Variations sur le temps qui passe, la jeunesse et les occasions perdues, ou encore sur la difficulté des êtres à se rencontrer, les romans de Modiano possèdent un charme fou, auquel celui-ci n’échappe pas. L’histoire est simple. Bosmans se souvient du temps de ses vingt ans, lorsqu’il travaillait dans une librairie (aujourd’hui disparue, comme tant d’autres) et qu’une amitié, ou une forme d’amour, le liait à Margaret. Cette jeune française née à Berlin, aux origines un peu troubles, semble fuir un passé dont elle ne parle pas. Sa rencontre avec Bosmans n’étonne pas, lui aussi fuit, en l’occurrence une mère et un beau-père à l’allure de prêtre défroqué. « Ils n’avaient décidément ni l’un ni l’autre aucune assise dans la vie. Aucune famille. Aucun recours. Des gens de rien. » Ils prennent appui l’un sur l’autre, à l’aube d’un avenir incertain mais qui pourrait advenir, si ce n’est que cette angoisse en eux agit comme un empêchement. Sinon, comment expliquer la disparition soudaine de Margaret et malgré sa promesse, son silence ?
Chez Modiano cependant, le temps n’efface pas, comme il ne rapproche pas. Ainsi, il imagine Bosmans lisant un livre intitulé “Les corridors du temps”, où les gens “sont souvent côte à côte, mais chacun dans un corridor du temps différent. S’ils voulaient se parler, ils ne s’entendraient pas, comme deux personnes qui sont séparées par une vitre d’aquarium». Pourtant les indices s’accumulent, « brèves rencontres, rendez-vous manqués, lettres perdues, prénoms et numéros de téléphone figurant dans un ancien agenda et que vous avez oubliés”.
Ainsi, le fil se déroule, et il peut surprendre. En effet, ce n’est pas courant chez Modiano, de penser qu’à rebours du passé, si l’on ose dire, se profile une issue. Retrouver, peut-être, ce qu’on pensait perdu. Le livre ne s’appelle-t-il pas “L’Horizon” ?
Ouvrage très modianesque, c’est formidable.
Patrick Modiano : L”Horizon, Gallimard, 2010, 172p, 16,50€
C’est en quelque sorte une fable, volontairement naïve, sur l’irrépressible désir de la création et sur la transmission, thèmes récurrents chez Henry Bauchau. Comme le sont l’art et la folie, la peinture et le langage, les mythes et le rêve.

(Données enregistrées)
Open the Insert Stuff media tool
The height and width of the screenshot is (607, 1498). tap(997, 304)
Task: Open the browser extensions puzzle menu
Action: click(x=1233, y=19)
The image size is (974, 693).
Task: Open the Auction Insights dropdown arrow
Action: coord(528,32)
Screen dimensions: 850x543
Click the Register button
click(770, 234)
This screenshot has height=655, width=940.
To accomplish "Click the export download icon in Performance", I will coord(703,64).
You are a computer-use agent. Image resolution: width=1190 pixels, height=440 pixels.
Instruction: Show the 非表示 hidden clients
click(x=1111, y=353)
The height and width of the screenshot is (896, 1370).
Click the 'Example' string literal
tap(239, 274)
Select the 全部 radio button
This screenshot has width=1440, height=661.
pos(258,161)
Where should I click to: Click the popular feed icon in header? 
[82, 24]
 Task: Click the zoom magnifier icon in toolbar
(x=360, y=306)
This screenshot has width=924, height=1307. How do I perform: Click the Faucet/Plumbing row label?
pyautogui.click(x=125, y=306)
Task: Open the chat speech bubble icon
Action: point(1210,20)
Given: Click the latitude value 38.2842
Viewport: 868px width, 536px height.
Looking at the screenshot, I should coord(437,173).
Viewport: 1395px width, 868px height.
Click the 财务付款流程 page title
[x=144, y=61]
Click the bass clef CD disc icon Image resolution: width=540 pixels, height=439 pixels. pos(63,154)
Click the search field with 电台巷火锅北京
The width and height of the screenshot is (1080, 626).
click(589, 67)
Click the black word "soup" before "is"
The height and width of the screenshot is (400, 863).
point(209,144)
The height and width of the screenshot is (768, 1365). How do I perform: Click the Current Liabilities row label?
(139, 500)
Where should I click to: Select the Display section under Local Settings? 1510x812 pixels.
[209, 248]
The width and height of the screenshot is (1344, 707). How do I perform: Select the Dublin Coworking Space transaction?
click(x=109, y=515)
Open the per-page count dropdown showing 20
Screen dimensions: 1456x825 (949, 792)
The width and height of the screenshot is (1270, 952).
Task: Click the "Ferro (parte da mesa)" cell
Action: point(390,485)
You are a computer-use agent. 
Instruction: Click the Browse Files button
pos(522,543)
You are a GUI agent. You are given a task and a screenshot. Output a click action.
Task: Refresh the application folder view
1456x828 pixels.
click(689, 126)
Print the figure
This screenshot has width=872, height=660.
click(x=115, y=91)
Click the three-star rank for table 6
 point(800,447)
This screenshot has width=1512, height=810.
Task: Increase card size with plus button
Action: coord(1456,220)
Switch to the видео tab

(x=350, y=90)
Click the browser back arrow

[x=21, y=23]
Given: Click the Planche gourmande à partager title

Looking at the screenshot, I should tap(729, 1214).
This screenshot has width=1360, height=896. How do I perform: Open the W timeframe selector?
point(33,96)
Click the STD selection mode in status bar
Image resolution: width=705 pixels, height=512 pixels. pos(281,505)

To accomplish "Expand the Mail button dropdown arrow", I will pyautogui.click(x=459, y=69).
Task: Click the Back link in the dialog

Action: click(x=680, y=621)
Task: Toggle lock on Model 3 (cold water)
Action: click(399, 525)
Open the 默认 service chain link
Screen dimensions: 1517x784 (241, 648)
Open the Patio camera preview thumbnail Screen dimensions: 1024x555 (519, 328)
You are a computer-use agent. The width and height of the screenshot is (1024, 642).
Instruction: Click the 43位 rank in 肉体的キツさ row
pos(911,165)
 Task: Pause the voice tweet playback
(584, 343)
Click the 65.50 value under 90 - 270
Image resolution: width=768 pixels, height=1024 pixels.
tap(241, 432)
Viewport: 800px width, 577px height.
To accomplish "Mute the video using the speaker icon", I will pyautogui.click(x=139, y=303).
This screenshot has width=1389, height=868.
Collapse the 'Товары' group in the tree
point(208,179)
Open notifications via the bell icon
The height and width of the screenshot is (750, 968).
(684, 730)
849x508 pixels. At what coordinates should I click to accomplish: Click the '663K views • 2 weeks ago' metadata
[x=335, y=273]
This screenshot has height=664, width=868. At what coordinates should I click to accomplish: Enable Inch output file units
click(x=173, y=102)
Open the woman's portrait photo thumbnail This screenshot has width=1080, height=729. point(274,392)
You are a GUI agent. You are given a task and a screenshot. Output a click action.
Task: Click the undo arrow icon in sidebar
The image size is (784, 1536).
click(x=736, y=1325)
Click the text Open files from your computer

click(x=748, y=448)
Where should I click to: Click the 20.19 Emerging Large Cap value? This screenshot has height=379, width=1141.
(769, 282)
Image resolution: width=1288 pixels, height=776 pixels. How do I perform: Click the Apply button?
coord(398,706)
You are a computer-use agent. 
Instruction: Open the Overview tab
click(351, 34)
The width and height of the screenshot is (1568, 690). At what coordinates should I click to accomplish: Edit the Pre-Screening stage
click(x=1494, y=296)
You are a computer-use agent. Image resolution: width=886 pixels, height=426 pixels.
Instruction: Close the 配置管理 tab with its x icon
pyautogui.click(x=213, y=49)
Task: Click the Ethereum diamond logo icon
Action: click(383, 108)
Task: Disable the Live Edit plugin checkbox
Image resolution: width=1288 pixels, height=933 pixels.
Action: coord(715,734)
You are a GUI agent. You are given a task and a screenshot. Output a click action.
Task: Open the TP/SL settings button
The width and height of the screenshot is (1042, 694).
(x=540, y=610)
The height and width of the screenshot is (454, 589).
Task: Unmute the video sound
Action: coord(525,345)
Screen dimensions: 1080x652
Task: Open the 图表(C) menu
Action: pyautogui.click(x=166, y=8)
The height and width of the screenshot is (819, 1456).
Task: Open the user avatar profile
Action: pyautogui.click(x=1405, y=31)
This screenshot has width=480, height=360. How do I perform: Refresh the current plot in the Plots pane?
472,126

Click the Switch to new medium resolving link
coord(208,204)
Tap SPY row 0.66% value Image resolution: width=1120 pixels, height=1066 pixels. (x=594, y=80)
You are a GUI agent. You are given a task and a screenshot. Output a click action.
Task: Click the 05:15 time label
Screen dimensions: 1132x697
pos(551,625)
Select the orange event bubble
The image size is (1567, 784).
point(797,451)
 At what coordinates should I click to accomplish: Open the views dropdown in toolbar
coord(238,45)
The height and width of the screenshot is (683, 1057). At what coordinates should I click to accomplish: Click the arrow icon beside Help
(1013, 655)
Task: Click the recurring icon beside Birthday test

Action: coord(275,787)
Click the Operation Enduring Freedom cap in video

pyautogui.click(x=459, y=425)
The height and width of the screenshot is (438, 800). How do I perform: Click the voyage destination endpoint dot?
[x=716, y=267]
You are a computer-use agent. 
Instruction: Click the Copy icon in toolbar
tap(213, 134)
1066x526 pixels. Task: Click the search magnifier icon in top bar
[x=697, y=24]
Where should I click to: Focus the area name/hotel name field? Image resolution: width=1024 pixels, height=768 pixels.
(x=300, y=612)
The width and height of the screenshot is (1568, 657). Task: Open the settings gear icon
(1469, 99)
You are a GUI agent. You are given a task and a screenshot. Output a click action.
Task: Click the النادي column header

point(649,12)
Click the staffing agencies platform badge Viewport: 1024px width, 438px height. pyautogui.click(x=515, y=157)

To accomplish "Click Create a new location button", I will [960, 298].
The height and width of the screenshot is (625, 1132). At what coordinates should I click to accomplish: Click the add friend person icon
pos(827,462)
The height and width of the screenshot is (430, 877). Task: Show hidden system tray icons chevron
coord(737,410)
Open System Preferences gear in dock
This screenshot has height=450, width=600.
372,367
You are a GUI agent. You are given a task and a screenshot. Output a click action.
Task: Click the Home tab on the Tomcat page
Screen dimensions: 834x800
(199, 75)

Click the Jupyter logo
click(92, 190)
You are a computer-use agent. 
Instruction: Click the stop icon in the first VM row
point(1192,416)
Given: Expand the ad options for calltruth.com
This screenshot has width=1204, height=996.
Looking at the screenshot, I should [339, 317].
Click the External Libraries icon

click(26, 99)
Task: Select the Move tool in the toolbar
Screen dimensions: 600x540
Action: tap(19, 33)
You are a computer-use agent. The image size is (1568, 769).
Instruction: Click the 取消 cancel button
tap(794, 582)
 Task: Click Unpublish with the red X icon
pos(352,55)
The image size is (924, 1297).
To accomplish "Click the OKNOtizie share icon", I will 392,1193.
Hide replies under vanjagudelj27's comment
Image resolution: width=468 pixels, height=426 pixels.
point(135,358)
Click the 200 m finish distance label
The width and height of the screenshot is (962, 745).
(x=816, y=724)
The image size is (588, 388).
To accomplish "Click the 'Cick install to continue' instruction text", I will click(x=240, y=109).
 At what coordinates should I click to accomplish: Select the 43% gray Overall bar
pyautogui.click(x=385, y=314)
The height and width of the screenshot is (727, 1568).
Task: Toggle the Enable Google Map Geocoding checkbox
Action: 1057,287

EXERCICES -
• 1. Répondez à ces questions d'après le texte source :
(a) Où Bosmans travaillait-il à vingt ans ?
(b) Dans quelle ville Margaret est-elle née ?
(c) Chez quel éditeur paraît « L'Horizon », et à quel prix ?
• 2. Ces affirmations sont-elles conformes au texte source ? Pour chacune, répondez par oui ou par non et citez les mots qui le montrent.
(a) Margaret parle volontiers de son passé.
(b) Bosmans lit un livre intitulé « Les corridors du temps ».
(c) « L'Horizon » fait 172 pages.
• 3. Poursuivez le texte source, la critique de livres, à partir de sa dernière phrase.

CORRIGÉS -
• 1.
(a) Dans une librairie.
(b) À Berlin.
(c) Chez Gallimard, au prix de 16,50 €.

• 2.
(a) Non : « semble fuir un passé dont elle ne parle pas ».
(b) Oui : « il imagine Bosmans lisant un livre intitulé “Les corridors du temps” ».
(c) Oui : « 172p ».

• 3.
Cela se passe dans un petit port du sud de la France. Florence, malade, au lieu du calme et de l’isolement qu’elle pensait y trouver, rencontre Florian, peintre vieillissant, un peu fou et qu’on dit pyromane. Il n’aime rien tant que de brûler ses dessins et ses tableaux, moments de joie intense, où voir le moment magnifique du choc des couleurs et de la flamme se double du désir de brûler ce monde d’argent. Leur rencontre sera aussi le début de leur thérapie, à travers la réalisation d’une fresque gigantesque que Florian entreprendra, aidé de Florence et d’un petit cercle d’amis. Ce grand œuvre, cet énorme tableau, c’est le Déluge, forme allégorique de la disparition d’un monde et de l’émergence d’un autre. On y retrouve la violence des siècles, l’histoire des hommes et les grands mythes qui les ont fait vivre et penser. La création a cette force, à travers la souffrance souvent, de transfigurer l’humain.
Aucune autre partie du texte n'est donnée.